THIS IS the land of the hummingbird, but a case could be made for the butterfly too.
For a country of our relatively small size, we have an incredibly large array of butterfly species. At least 760 types have been recorded here, according to the University of the West Indies. (By way of comparison, Britain has just 58.)
But when did you last lay eyes on a majestic emperor butterfly, the iridescence of its blue wings caused by the diffraction of light from millions of microscopic scales? When last did you see a bamboo butterfly, which circles for hours just above the trees in the sunshine before coming down to drink from flowers? Or a scarlet peacock? Or an andromeda satyr?
An ongoing effort by a group of volunteers to attract more butterflies to the Royal Botanic Gardens in Port of Spain, by restoring soil and indigenous flora, points to the sad fact that while this country is world-famous for its biodiversity, that biodiversity is in decline and under serious threat.
The group, led by Serina Hearn of the non-governmental organisation Friends of Botanic Gardens of TT, recently received permission from the Ministry of Agriculture to expand their project. Last week, they reported success in their efforts to get more butterflies to return to the gardens, which is a protected heritage site.
As is the case all over the world, butterflies play a key role in our island’s ecology, but there is ample evidence to suggest they have been on the decline for a while now.
In 2017, one researcher from the UK’s Centre for Agricultural Bioscience International noted that about a third of the 150 species found in Tobago had not been reported in 80 years. This suggested two possibilities: either the butterflies had simply not been seen, or they are now extinct.
The impact of the climate crisis on the global ecosystem is a likely factor.
Yet, as noted by Ms Hearn and her volunteers, so too are practices adopted by communities and, sometimes, even state entities like the CEPEP Company, which can inadvertently remove butterfly host plants and create dangerous “methane bombs” by disposing of cuttings in plastic bags.
The Botanic Gardens project is a good example of community mobilisation.
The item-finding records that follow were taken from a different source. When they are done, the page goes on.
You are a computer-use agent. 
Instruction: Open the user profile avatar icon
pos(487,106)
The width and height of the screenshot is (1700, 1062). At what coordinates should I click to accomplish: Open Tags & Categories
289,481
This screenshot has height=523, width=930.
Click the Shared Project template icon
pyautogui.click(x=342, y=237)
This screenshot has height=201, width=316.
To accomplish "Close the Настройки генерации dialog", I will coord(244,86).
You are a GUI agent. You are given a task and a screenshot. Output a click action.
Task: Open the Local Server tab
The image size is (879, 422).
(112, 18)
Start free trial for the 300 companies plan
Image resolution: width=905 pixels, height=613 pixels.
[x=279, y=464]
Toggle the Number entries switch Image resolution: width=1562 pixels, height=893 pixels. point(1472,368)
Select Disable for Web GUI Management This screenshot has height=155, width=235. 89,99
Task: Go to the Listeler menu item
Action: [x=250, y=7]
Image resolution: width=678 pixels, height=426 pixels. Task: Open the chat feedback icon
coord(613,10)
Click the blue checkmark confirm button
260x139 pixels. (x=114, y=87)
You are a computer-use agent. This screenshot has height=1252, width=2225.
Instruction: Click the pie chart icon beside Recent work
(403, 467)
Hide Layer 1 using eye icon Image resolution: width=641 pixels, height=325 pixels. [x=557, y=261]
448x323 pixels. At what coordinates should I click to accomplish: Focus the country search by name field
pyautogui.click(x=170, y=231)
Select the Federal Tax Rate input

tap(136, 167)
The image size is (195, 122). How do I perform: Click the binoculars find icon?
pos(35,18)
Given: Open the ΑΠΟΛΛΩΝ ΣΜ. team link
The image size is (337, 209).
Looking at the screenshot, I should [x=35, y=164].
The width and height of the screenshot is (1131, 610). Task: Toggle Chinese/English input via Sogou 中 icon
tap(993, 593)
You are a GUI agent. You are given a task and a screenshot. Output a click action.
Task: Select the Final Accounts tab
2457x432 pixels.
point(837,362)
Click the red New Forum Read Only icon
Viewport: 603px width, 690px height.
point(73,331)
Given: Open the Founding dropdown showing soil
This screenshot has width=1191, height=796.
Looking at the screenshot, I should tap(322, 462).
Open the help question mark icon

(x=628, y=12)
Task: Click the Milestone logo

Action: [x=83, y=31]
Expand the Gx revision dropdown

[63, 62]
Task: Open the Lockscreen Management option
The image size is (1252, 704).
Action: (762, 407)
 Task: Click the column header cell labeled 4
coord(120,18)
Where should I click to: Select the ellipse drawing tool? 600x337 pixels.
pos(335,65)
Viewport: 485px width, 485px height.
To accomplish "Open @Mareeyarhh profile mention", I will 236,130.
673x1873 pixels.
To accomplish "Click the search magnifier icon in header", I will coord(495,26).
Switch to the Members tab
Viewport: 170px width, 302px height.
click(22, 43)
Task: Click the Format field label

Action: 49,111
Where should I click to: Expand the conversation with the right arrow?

But the truth is, it should not be necessary in the first place. It is the kind of intervention that should have more than just the blessing of the State which should be adopting a more robustly co-ordinated effort if it is serious about environmental issues and the protection of tourism hubs and heritage sites.
To paraphrase Denyse Plummer’s classic song, Let the Flowers Bloom Again, we all need to come together to let the butterflies fly again.